Complex forms of spinal dysraphism.

作者信息

Patnaik Ashis, Mahapatra Ashok Kumar

机构信息

Department of Trauma & Emergency, All India Institute of Medical Sciences, Sijua, Dumuduma, Bhubaneswar, 751019 Odisha, India.

出版信息

Childs Nerv Syst. 2013 Sep;29(9):1527-32. doi: 10.1007/s00381-013-2161-1. Epub 2013 Sep 7.

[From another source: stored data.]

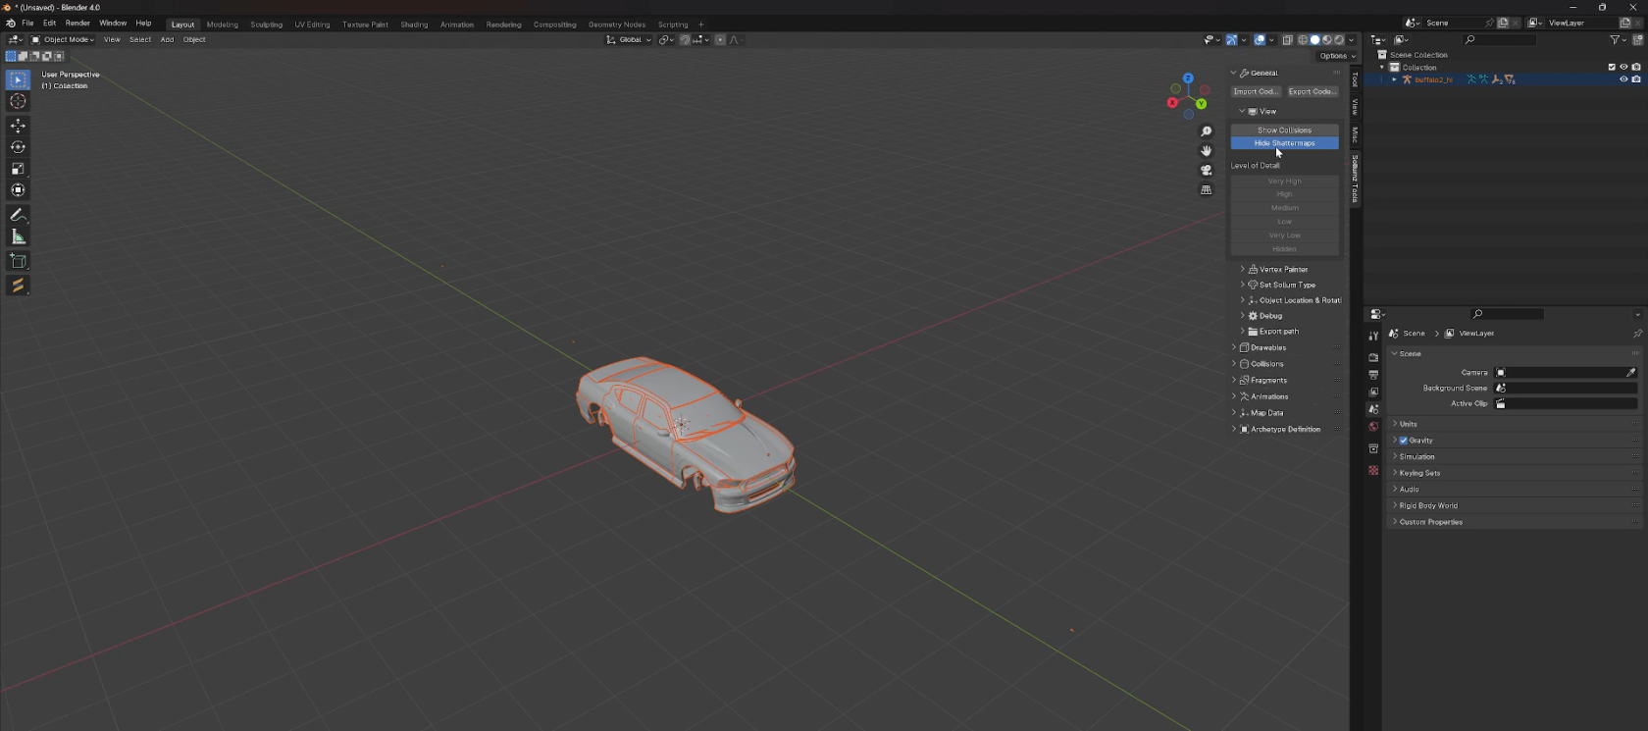The width and height of the screenshot is (1648, 731).
Task: Choose the Annotate pencil tool
Action: (18, 215)
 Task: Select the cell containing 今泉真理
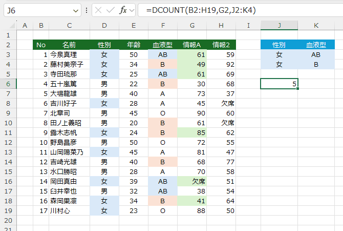click(69, 54)
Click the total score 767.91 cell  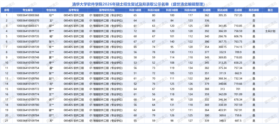pyautogui.click(x=238, y=110)
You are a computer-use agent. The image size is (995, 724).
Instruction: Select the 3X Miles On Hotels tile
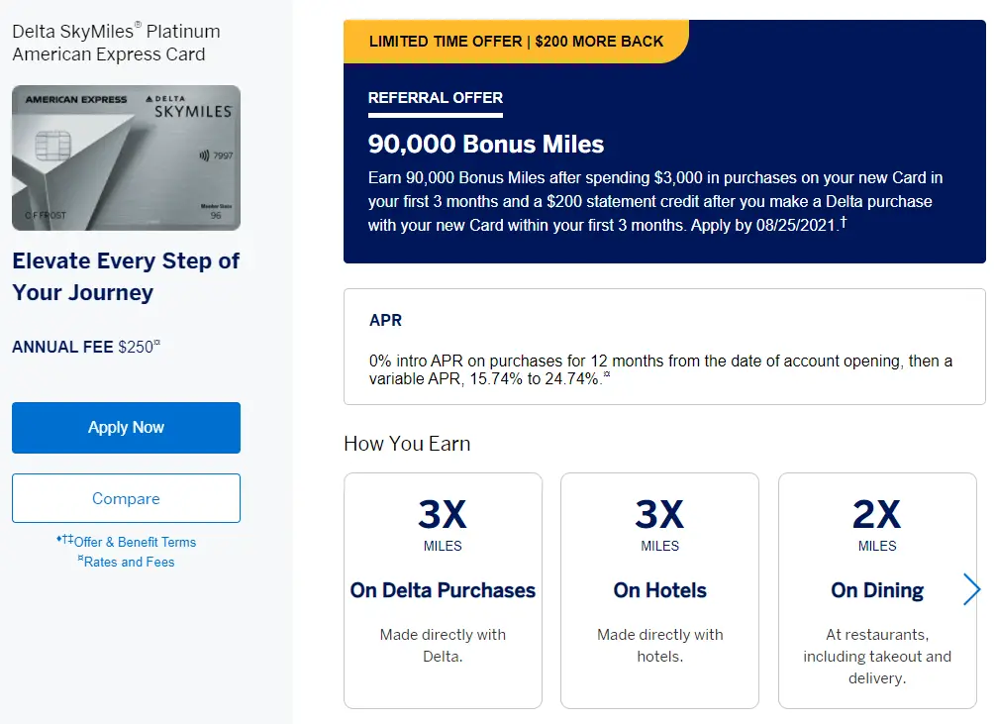coord(659,590)
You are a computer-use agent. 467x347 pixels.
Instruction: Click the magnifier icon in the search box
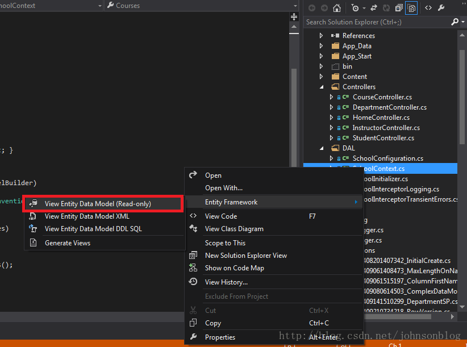pyautogui.click(x=454, y=22)
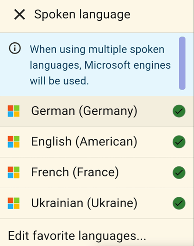Screen dimensions: 194x246
Task: Close the Spoken language panel
Action: pos(19,14)
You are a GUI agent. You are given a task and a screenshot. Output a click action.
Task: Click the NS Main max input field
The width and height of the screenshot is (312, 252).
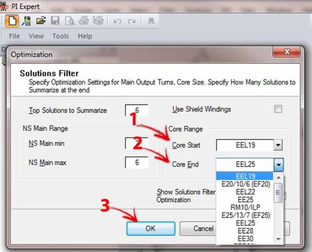[x=137, y=162]
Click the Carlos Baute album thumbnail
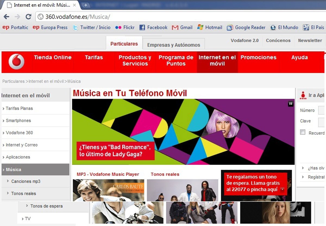 (x=108, y=190)
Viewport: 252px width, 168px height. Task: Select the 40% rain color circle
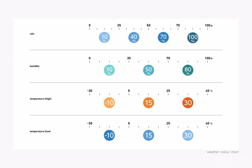point(134,38)
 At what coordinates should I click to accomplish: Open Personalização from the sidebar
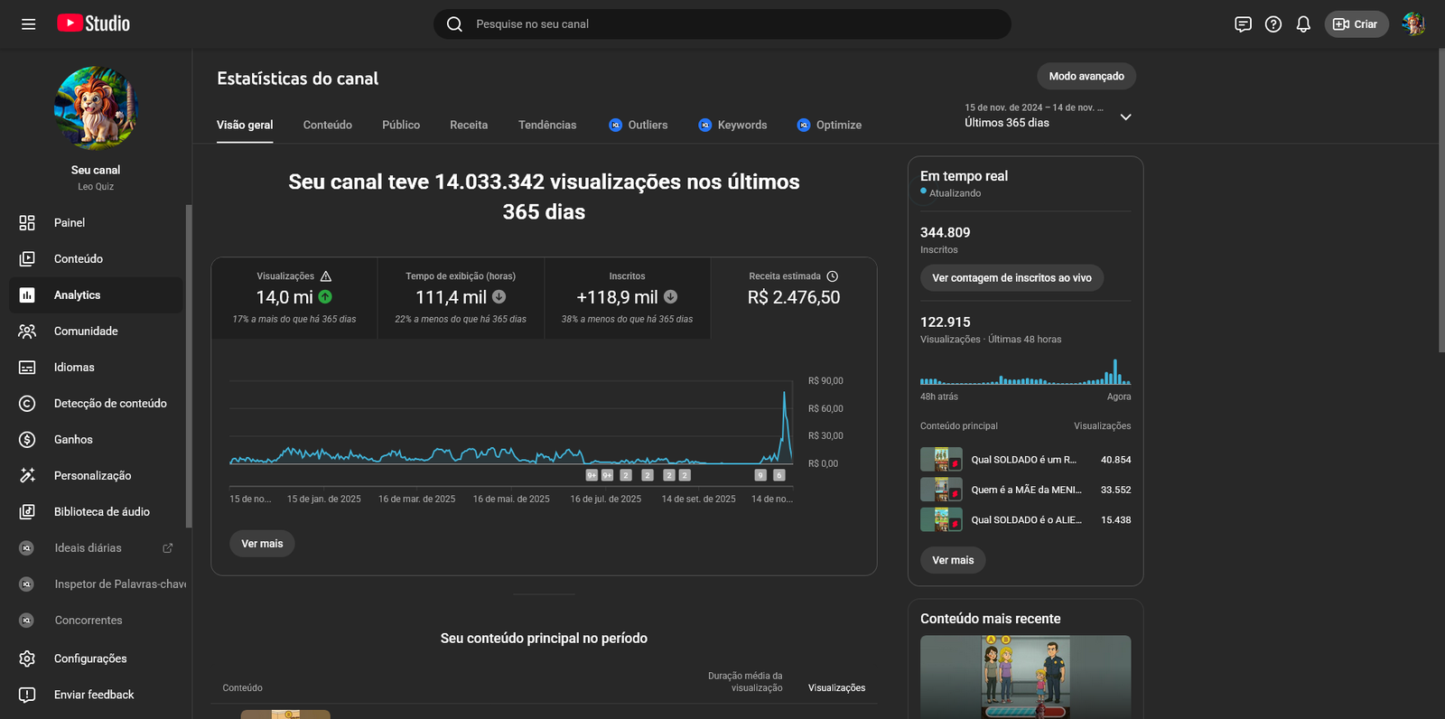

DOI:10.1007/s00381-013-2161-1
PMID:24013322
Abstract

INTRODUCTION

Spinal dysraphisms are a heterogeneous group of congenital malformations involving the bony component of vertebrae or spinal cord or both. Simple forms include the contiguous, solitary malformations such as myelomeningocele and diastematomyelia, and can be either aperta or occulta type.

MATERIAL

Complex forms include various types of spinal malformations occurring in combination, one type of malformations occurring at multiple levels in noncontiguous manner or spinal dysraphisms with other organ anomalies. Anomalous development in gastrulation, primary neurulation, and secondary neurulation stage in variable proportions give rise to these types of complex malformations. These cases can be diagnosed postnatally in early infancy by the strong clinical suspicion, supplemented by whole spinal axis and cranial magnetic resonance imaging (MRI) screening, to detect any occult spinal dysraphisms like split cord malformations, neurenteric cyst, lipoma, or cranial anomalies like Chiari malformations and hydrocephalus. Computed tomography and MRI are the gold standard to detect bony anomalies and cord malformations, respectively. Complex spinal dysraphisms, to our mind, should always be tried to be corrected in single operative stage, however, in case of ruptured defects, correction through multiple operations can be considered.

DISCUSSION

Overall, prognosis of complex forms of spinal dysraphism is poor in comparison to their simple forms and depends on preoperative neurological status and the nature of complex dyraphism. We discuss the classification, embryogenesis, investigation, and treatment protocol with review of literature of such complex anomalies.

摘要

引言

脊柱闭合不全是一组先天性畸形的异质性疾病,涉及椎骨的骨性成分、脊髓或两者。简单形式包括连续性、孤立性畸形,如脊髓脊膜膨出和脊髓纵裂,可分为开放性或隐性类型。

材料

复杂形式包括多种类型的脊柱畸形合并出现、一种畸形以非连续方式在多个节段出现或伴有其他器官异常的脊柱闭合不全。原肠胚形成、原发性神经管形成和继发性神经管形成阶段不同比例的异常发育导致了这些类型的复杂畸形。这些病例可在出生后早期通过强烈的临床怀疑进行诊断,并辅以全脊柱轴和头颅磁共振成像(MRI)筛查,以检测任何隐性脊柱闭合不全,如脊髓纵裂畸形、神经肠囊肿、脂肪瘤,或头颅异常,如Chiari畸形和脑积水。计算机断层扫描和MRI分别是检测骨性异常和脊髓畸形的金标准。我们认为,复杂的脊柱闭合不全应始终尝试在单一手术阶段进行矫正,然而,对于破裂的缺损,可考虑通过多次手术进行矫正。

讨论

总体而言,与简单形式相比,复杂形式的脊柱闭合不全预后较差,且取决于术前神经状态和复杂闭合不全的性质。我们通过回顾此类复杂异常的文献来讨论其分类、胚胎发生、检查和治疗方案。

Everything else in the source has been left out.